**Document section**
★ ★ ★

There are so many variables involved in estate planning that you may miss a few details. Some items may seem insignificant now but may become important to your loved ones in the future. Below are some things people often forget when planning their estate.
Alternative beneficiaries or executors
If your primary beneficiary or executor becomes ill, cannot manage the asset properly, or passes away, an alternate can take their place. Otherwise, the state may divide your assets based on intestate rules.
It can be uncomfortable to think about your death. However, decisions on what kind of medical intervention you prefer can help guide your loved ones on what to do when complications arise. Some end-of-life decisions to consider include:
- Medications to avoid
- Whether to be kept alive by a ventilator or machine
- Donating organs
Have a conversation with at least one family member to make sure your preferences and end-of-life wishes are clear.
Most people consider pets to be family. However, you cannot leave assets directly to your pet. Instead, you may want to include who their caretaker should be and a budget to help cover your pet’s expenses. This way, you can ensure your pet does not end up in a shelter.
Acquiring different types of digital assets has become a regular part of our lives. You likely have several social media accounts, online subscriptions, and photos and videos on your phone. You may also have investments in crypto, NFTs, and stocks.

★ ★ ★

**Information supplied**
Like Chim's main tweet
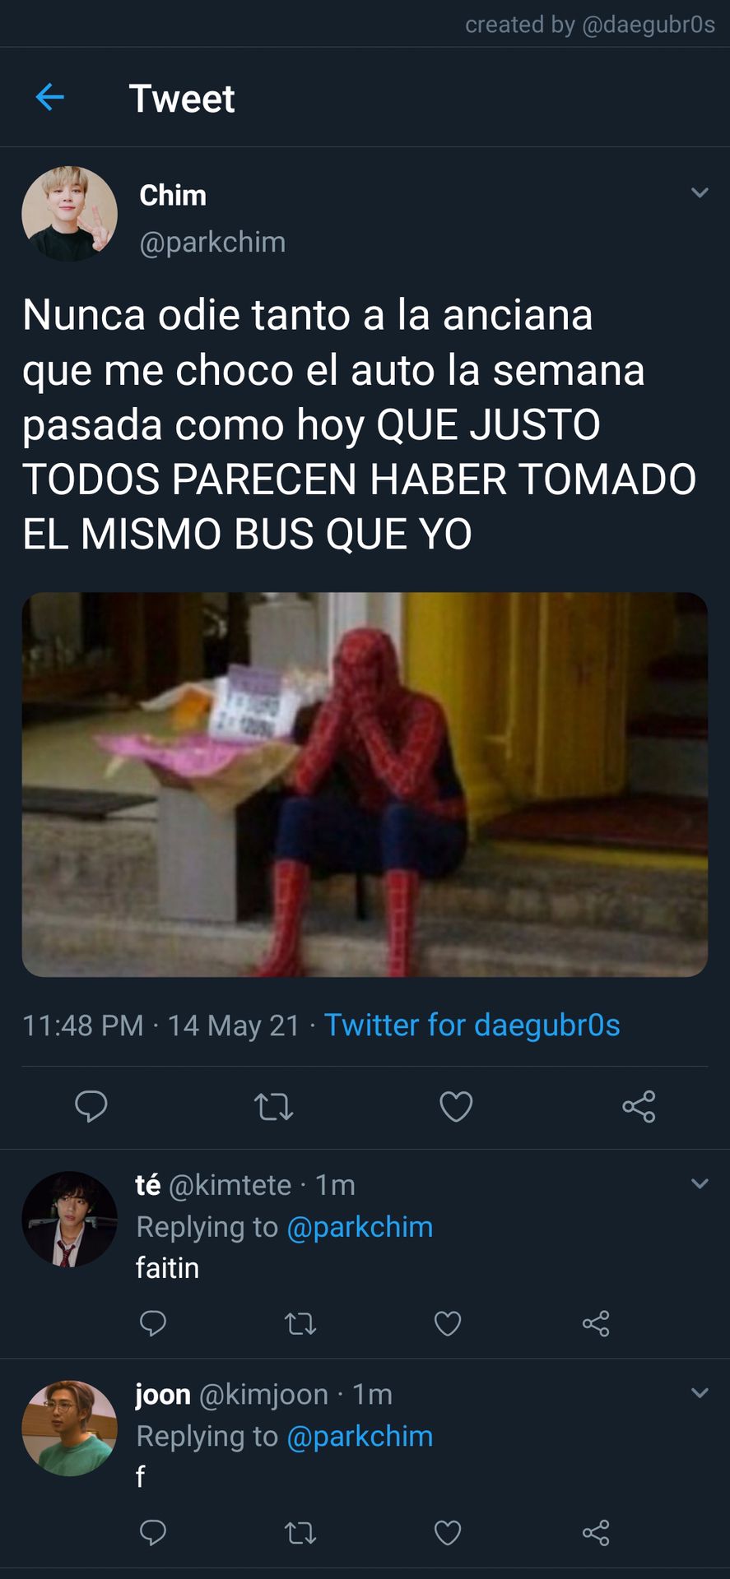 [456, 1106]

★ ★ ★

**Instructions**
1. Reproduce everything in the estate planning text from "Acquiring different types" down to "NFTs, and stocks.".
2. In the estate planning text, what may the state do with your assets if no alternate beneficiary or executor is named?
3. Extend the estate planning text, starting after its final sentence about investments in crypto, NFTs, and stocks.

**Task-by-task outputs**
1.
Acquiring different types of digital assets has become a regular part of our lives. You likely have several social media accounts, online subscriptions, and photos and videos on your phone. You may also have investments in crypto, NFTs, and stocks.

2. The state may divide your assets based on intestate rules.

3.
While some digital assets may not have monetary value, your loved ones may still appreciate them for their sentimental value. Write down your login information and how you want your beneficiaries to manage your digital assets.
Some family heirlooms may not be worth anything financially, but can hold sentimental value. Going through your will can be an emotionally charged time. Specifying which members receive each item can help avoid confusion and conflict during this difficult time.
There is a lot to consider when you are estate planning, but it pays to remember the small things. Including as much instruction and specific details as possible in your will may help avoid misunderstandings. Working with a knowledgeable estate planning attorney can help you build a clear and concise will and estate plan.